With Eastern Airlines about to rise like a phoenix from the ashes, we thought that now would be a good time to give you the low down on how they plan to operate the airline.
Back when I was a young boy and the Apollo space program was in full swing the, distinctive hockey stick-shaped Caribbean Blue over Ionosphere Blue livery on a silver fuselage was a common sight at Columbia Metropolitan Airport (CAE).
Heck, the airline even had former astronaut Frank Borman as the company president who, along with James Lovell Jr. and William Anders, were the first men to orbit the moon aboard Apollo 8.
Little did I know then, but later in my life, Eastern Air Lines was affiliated with the airline I worked for, and my standby ride to the Caribbean once a month for my days off.
I even remember once getting to fly in the cockpit jump seat for the short hop from Nassau to Miami.
Sadly, Eastern Air Lines and the airline I worked for went belly up in the early 1990s, but I will always have fond memories of my time flying with them.
The new Eastern Airlines was once a charter company
The new Eastern Airlines that we have today is an entirely different animal than the Eastern Air Lines of old. It is born out of a charter company called Dynamic Airways based just outside of Philadelphia, in Wayne, Pennsylvania.
Not only have they dropped the space in their name between the words Air Lines they are only going to fly to two destinations in South America from New York.
Initially, Eastern Airlines wanted to commence flying last month, but that was pushed back to January with their first flight from JFK scheduled for January 13th.
The flight will be once a week from New York John F. Kennedy Airport (JFK) to Aeropuerto Internacional José Joaquín De Olmedo (GYE) in Guayaquil, Ecuador.
Eastern Airlines’ permission to launch the flight from the United States Department of Transport (DOT) expires two days later on January 15th, 2020.
For the more than six-hour flight from New York to the South American Pacific coast, Eastern Airlines will operate a Boeing 767-300(ER) aircraft.

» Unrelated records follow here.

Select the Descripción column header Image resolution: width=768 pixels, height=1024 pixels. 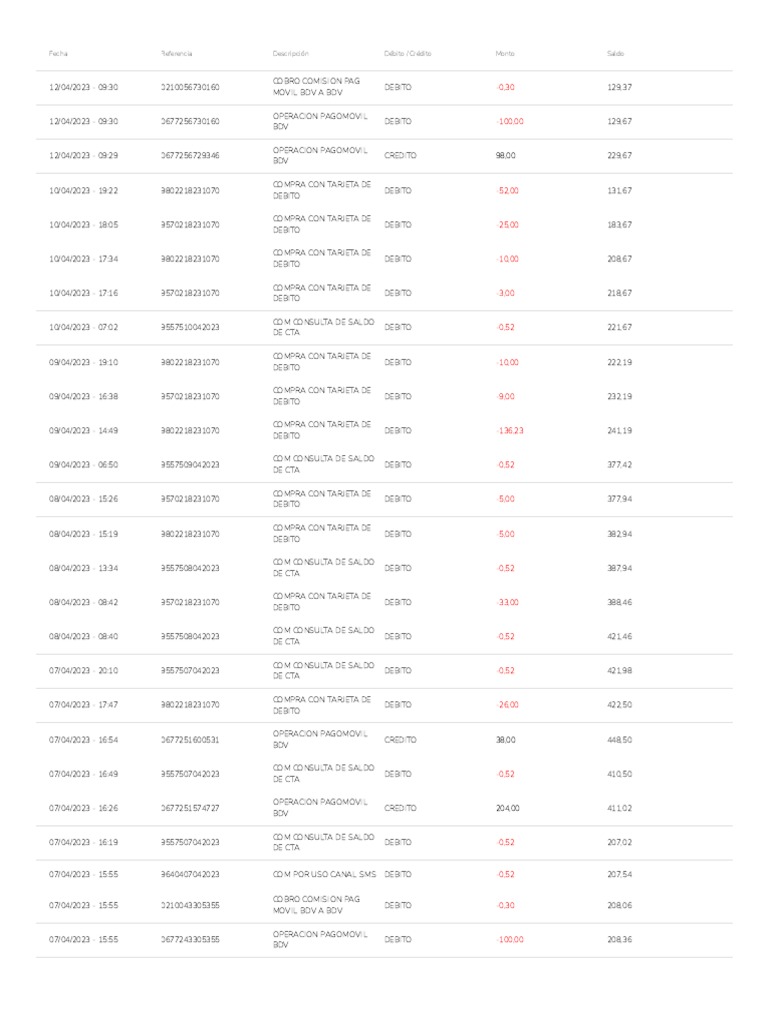click(291, 53)
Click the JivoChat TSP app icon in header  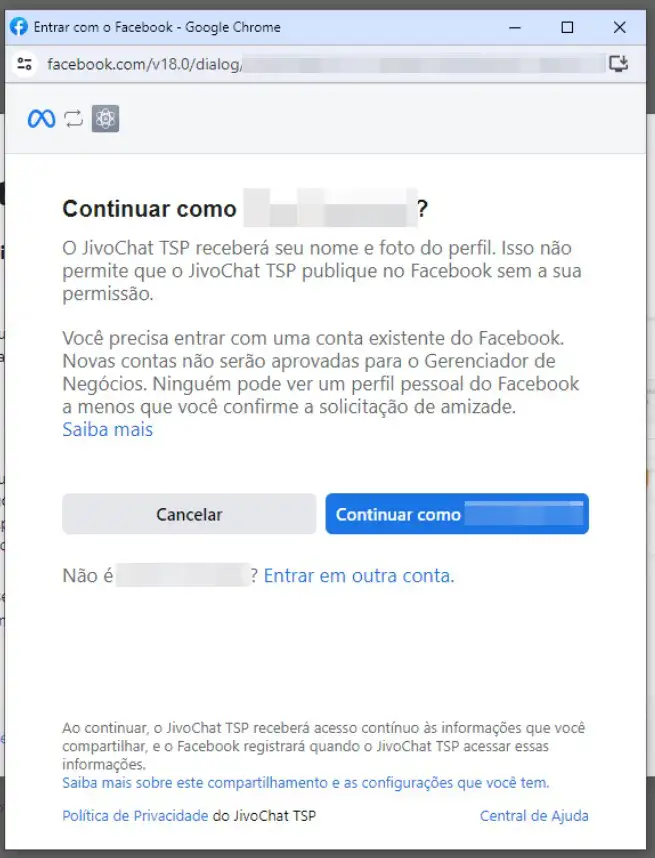click(x=105, y=118)
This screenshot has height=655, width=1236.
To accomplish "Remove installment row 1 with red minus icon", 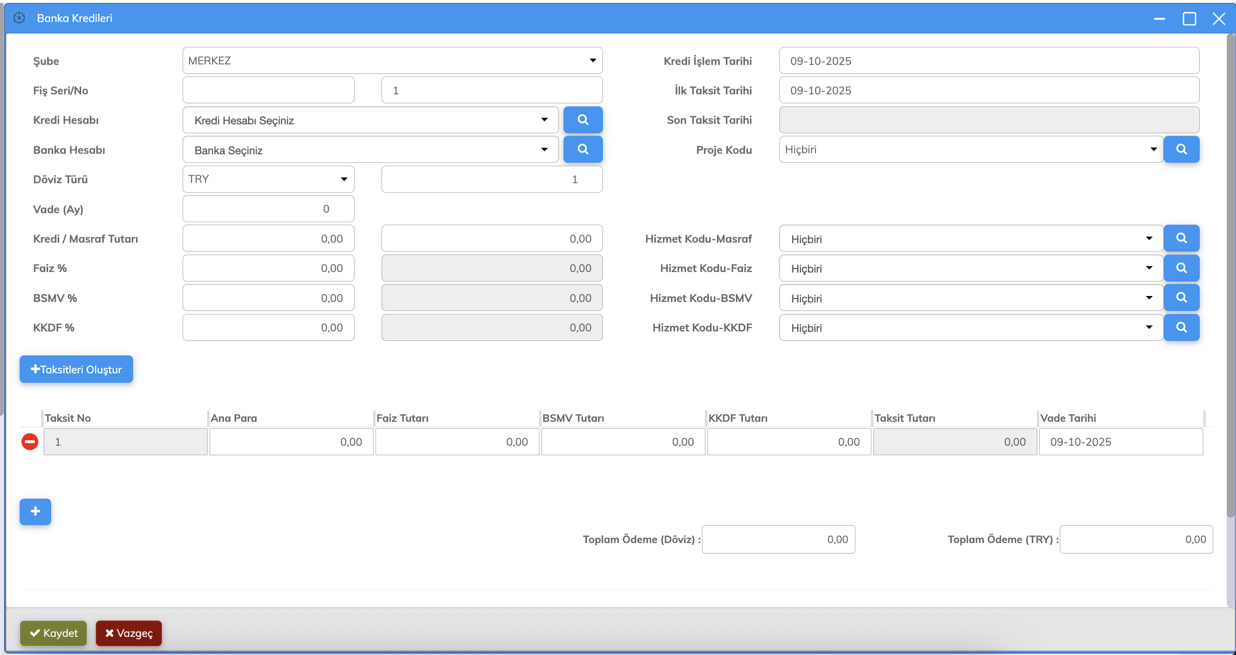I will click(x=30, y=442).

Guayaquil has a population of more than 2.5 million
Currently, both JetBlue and LATAM Ecuador operate a daily service between New York City and Guayaquil, so it will be interesting to see where Eastern Airlines marketing is aimed at.
At a guess, I would say that they would be looking to undercut the other two airlines with cheaper fares.
Although there has not as yet been an announcement as to a starting date, Eastern Airlines’ second destination from JFK will be to Cheddi Jagan International Airport (GEO) in Georgetown, Guyana.
According to aviation website CH-Aviation, Eastern Airlines currently has eight aircraft all of which are various models of the Boeing 767 and are aged between 28 and 35 years old.
Some people are already predicting the airline’s demise as they don’t see secondary South American destinations as being profitable. I, on the other hand, am more optimistic as they will be looking to fly full planeloads of passengers with their once-weekly service.
And while Guayaquil might be a secondary market, it has a population of more than 2.5 million and caters to all domestic flights to the Galápagos Islands.
Eastern Airlines will try and fill the planes
As for Georgetown, I am not too sure, but assume it is one of those places that is overlooked by the larger airlines. Having said that, both American Airlines and Caribbean Airlines, offer flights from GEO to JFK.
Again, it may be a case of selling less expensive tickets and filling the seats for the once-weekly service.
To celebrate their first flight from Guayaquil to New York City, Eastern Airlines is offering one-way fares starting from $139.
One thing is for sure and that is they have a stellar name that most people alive today over the age of 40 will recognize.
Sadly for me, they will not be using Eastern Air Lines old livery, opting instead for a unique design inspired by the local colors and geography of the destinations they will serve.
If you happen to be flying on Eastern Airlines down to Guayaquil we would love to hear all about it.